- [About this task]: The lines from the one with "Viewport: 1050px width, 683px" through the last line of the material below, copied exactly and free of pictures, make up the whole answer.

++++ Data to process ++++

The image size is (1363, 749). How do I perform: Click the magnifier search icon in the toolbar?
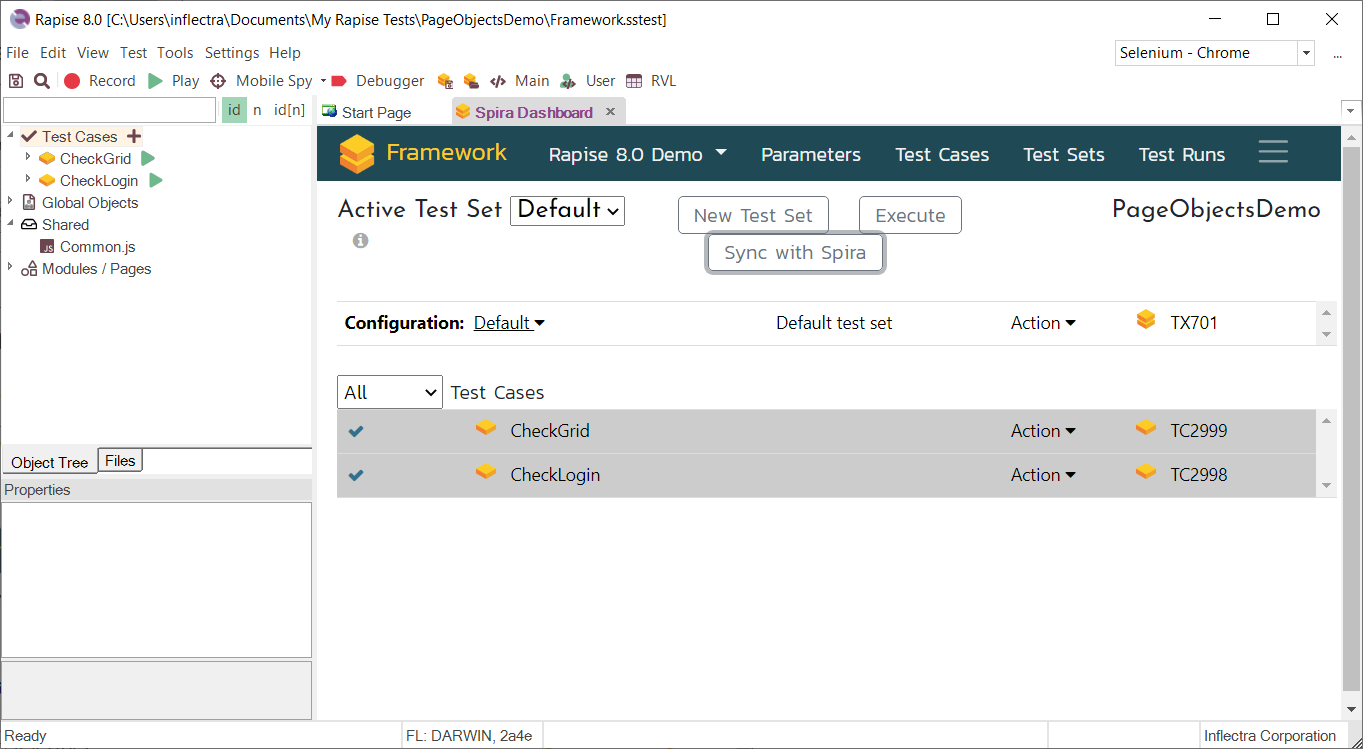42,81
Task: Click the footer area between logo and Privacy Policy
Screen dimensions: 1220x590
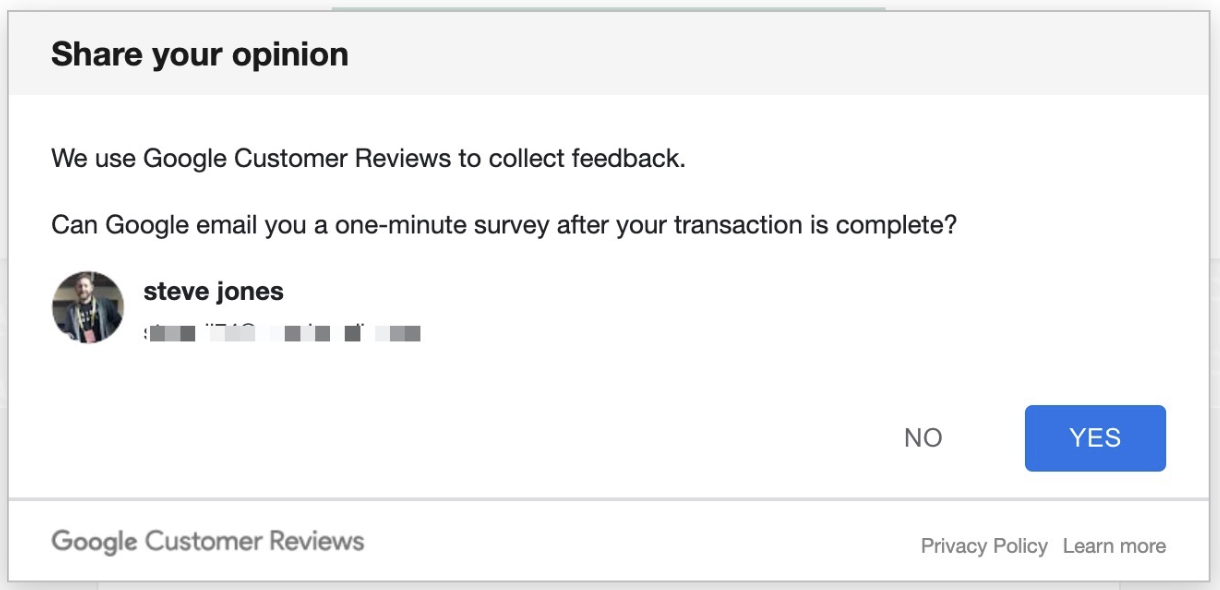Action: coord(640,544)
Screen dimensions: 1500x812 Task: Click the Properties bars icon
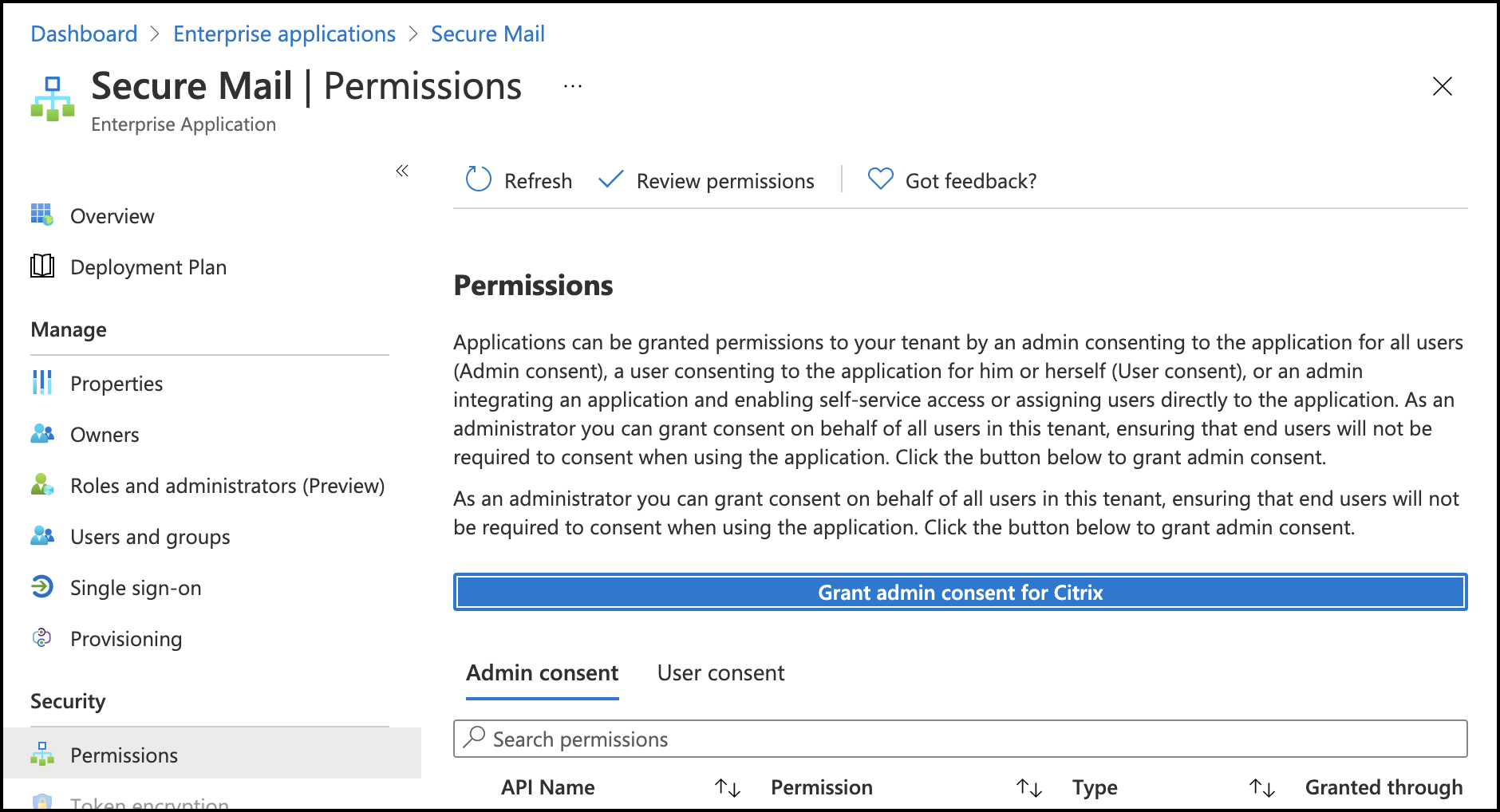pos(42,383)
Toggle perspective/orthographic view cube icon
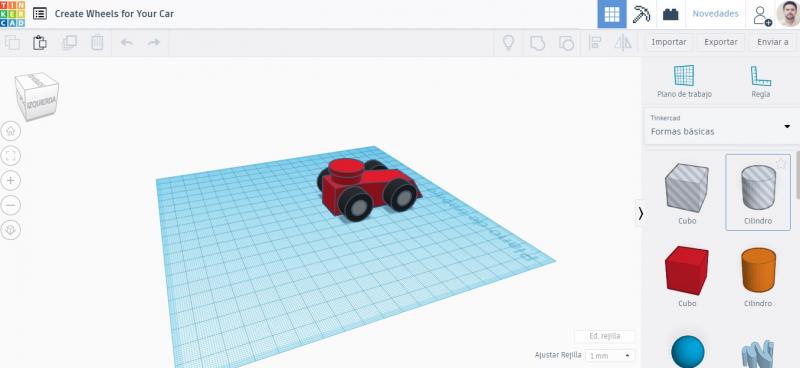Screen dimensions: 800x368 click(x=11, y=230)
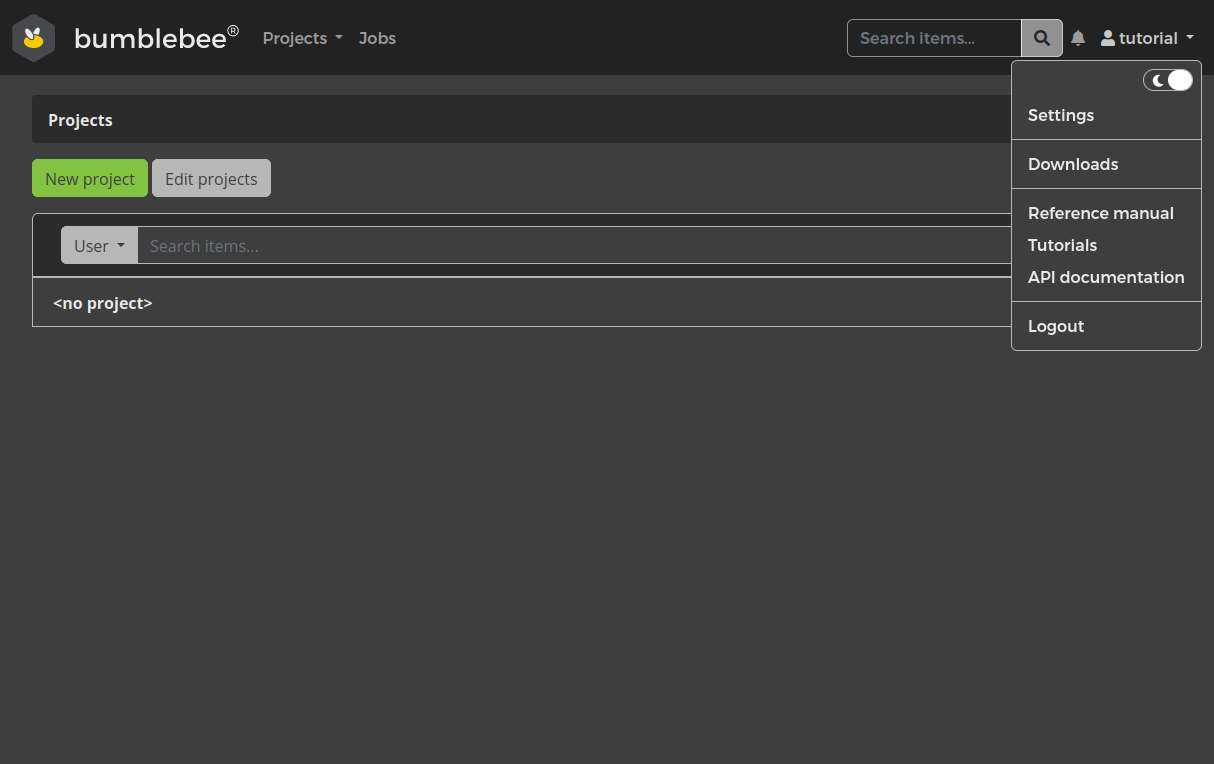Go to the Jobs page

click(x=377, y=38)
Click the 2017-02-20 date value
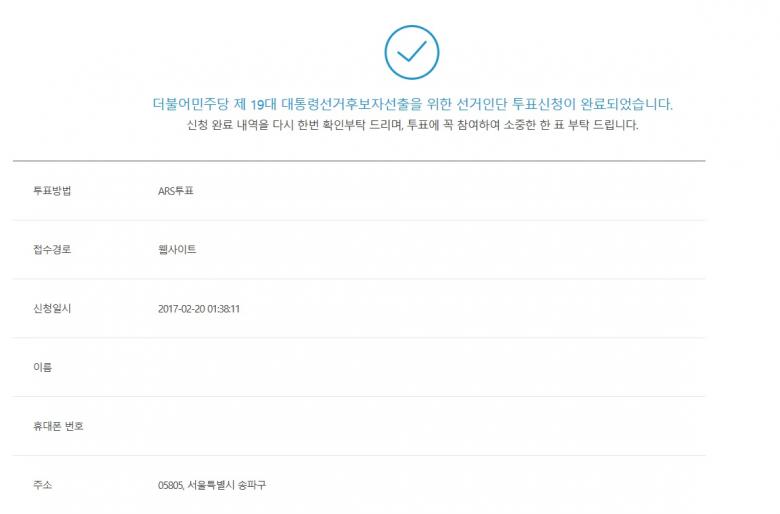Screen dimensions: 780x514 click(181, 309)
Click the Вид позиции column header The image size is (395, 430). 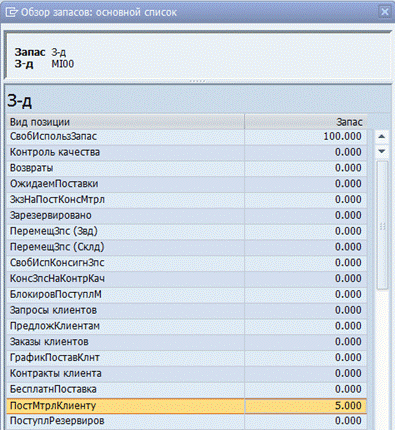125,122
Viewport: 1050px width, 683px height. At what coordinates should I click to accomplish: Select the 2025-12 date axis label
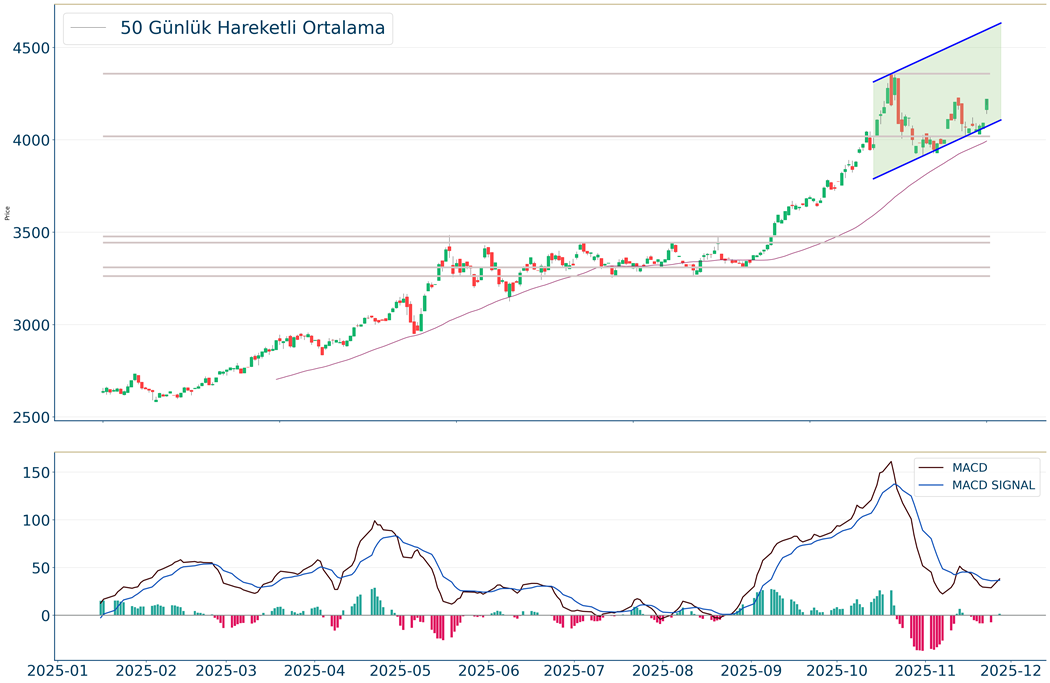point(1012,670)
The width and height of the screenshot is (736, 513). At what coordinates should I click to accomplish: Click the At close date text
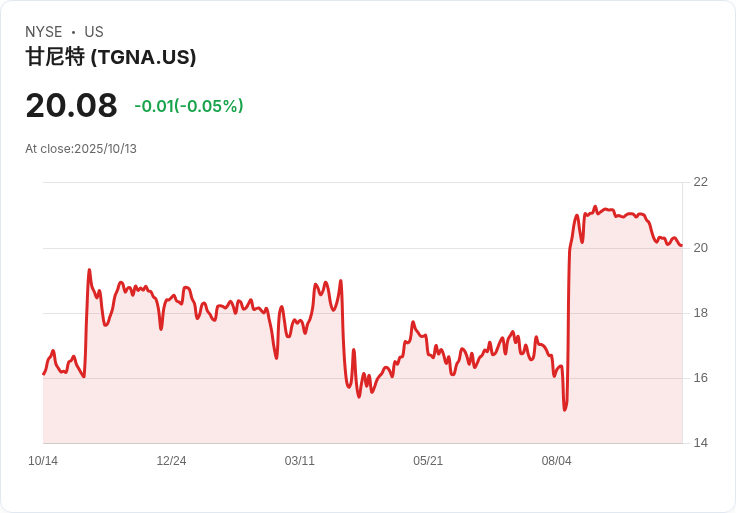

++++

- [Reply]:
Viewport: 1050px width, 683px height. At what coordinates should I click to accomplish: Select the 2025-12 date axis label
point(1012,670)
The width and height of the screenshot is (736, 513). At what coordinates should I click to accomplish: Click the At close date text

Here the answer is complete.